The UK’s weather is often a discussed, mainly because it is so changeable. In one day you can see sunshine, rain, snow, thunder and strong winds. The reason the British weather changes so much is for several reasons, such as; we’re an island, we’re often under the path of the jet stream, we’re affected by 6 different air masses.

For my diploma, I recently produced the map below to illustrate the different air masses that affect the UK and the different weather conditions they can bring. In general, the polar and arctic air masses are most frequent in the winter months and the tropical in the summer months. However, they can be seen at almost any point in the year. The most frequent air masses to influence the UK are the polar maritime and tropical maritime; we are frequently in a south-west to north-westerly flow.


The maritime air masses are often very moist as they come from the seas and oceans and therefore collect moisture as they travel towards the UK. Continental air masses come from continental Europe and therefore are often drier in comparison to maritime air masses as they don’t have as much of an opportunity to collect moisture from the seas.

When it comes to winter, there are 3 main air masses that are associated with snow; the arctic maritime, polar maritime and polar continental. In 2012, I wrote an article on the “Perfect conditions for snow” for the MeteoGroup website WeatherCast. Below you can see the three maps I produced to illustrate what areas of the UK are likely to see the heaviest snow depending on which air mass is affecting the UK.

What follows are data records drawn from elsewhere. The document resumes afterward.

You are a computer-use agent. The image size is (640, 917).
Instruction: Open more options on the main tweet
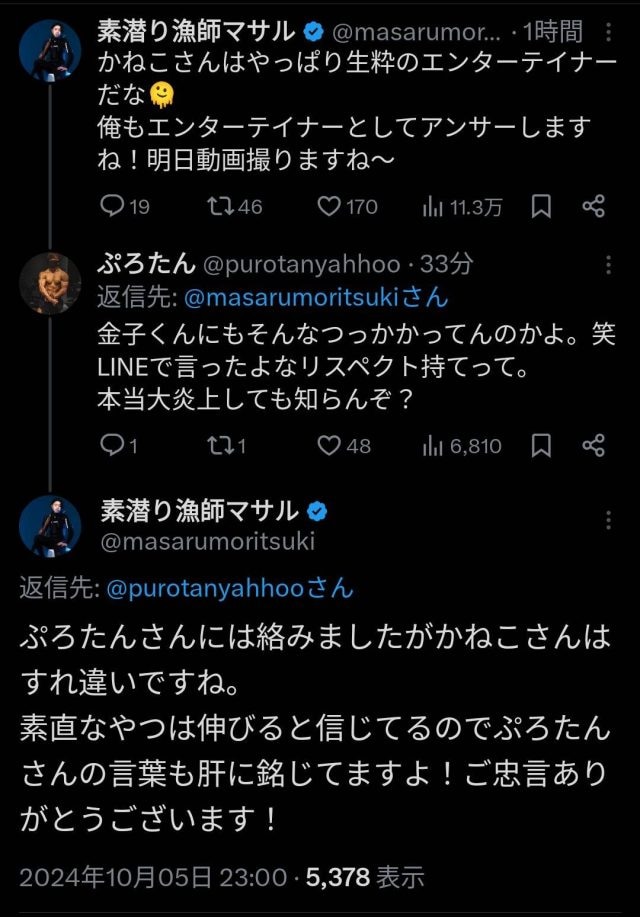click(x=608, y=520)
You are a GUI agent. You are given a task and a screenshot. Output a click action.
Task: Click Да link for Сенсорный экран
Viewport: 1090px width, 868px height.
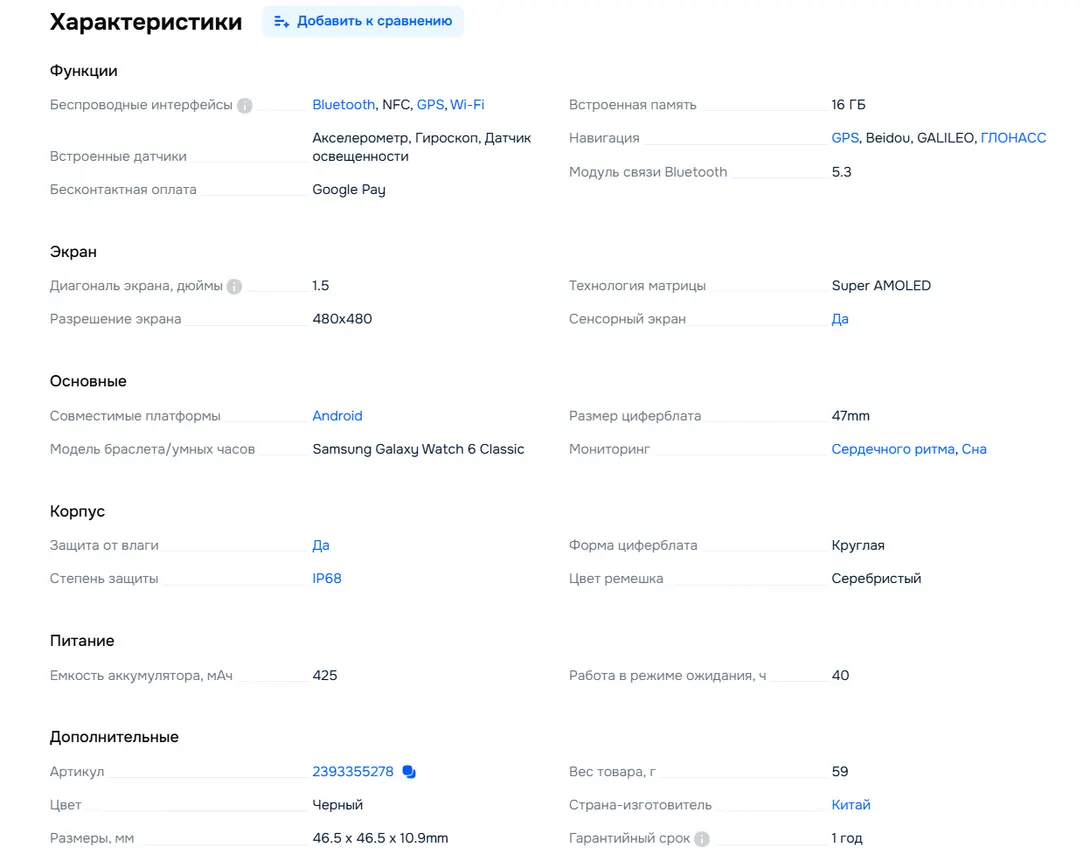tap(840, 319)
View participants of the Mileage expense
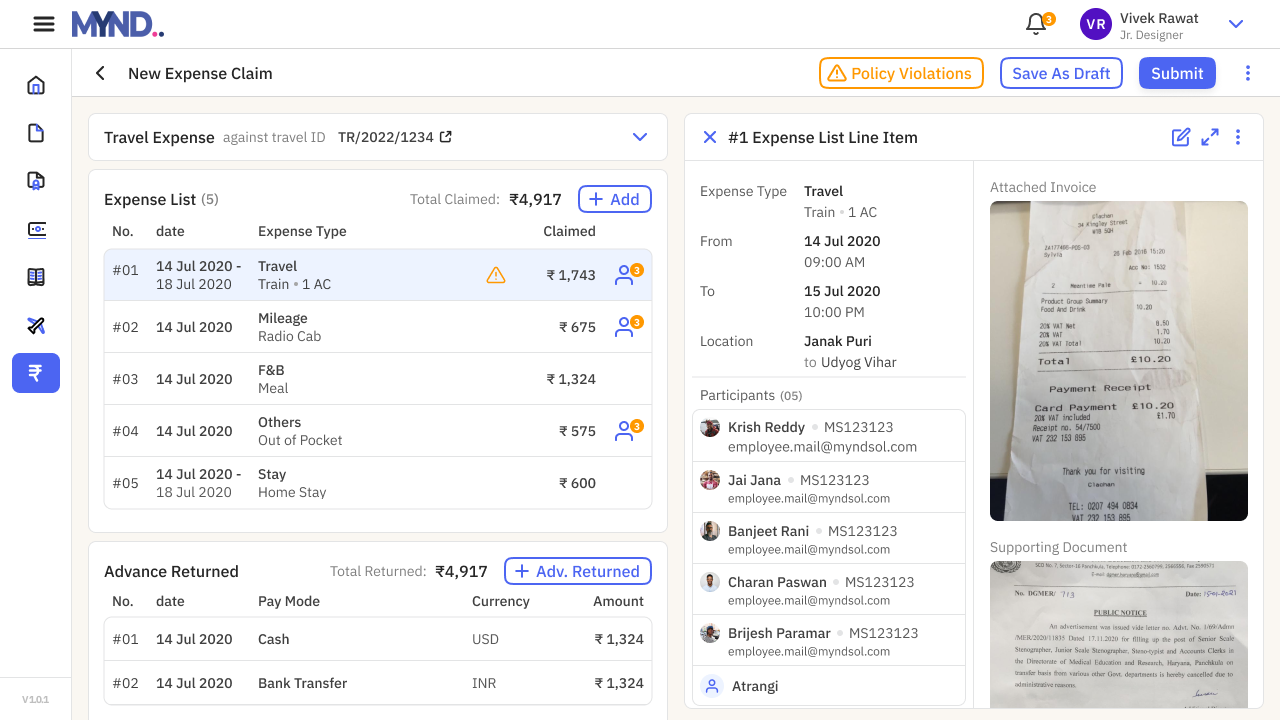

So how does an air mass change? When watching the weather on TV you will see or hear the forecaster discuss a front. Frontal systems are associated with low pressure systems, which develop, in general, to the north of the jet stream (as discussed in my previous blog; Pressure, highs and lows). Behind each front, there will be a different air mass; behind a cold front you may see a arctic maritime air mass or behind a warm front you may see a tropical maritime air mass. This leads to variations in the British weather, and it is often why it can start mild and wet in the morning, and then turn cold and dry in the afternoon. Additionally, high pressure systems can also influence the air mass that affects the UK. For example, if high pressure is situated over Germany, the winds travel in a clockwise direction, therefore warm air from France and Spain will move into the UK. This would be the tropical continental air mass.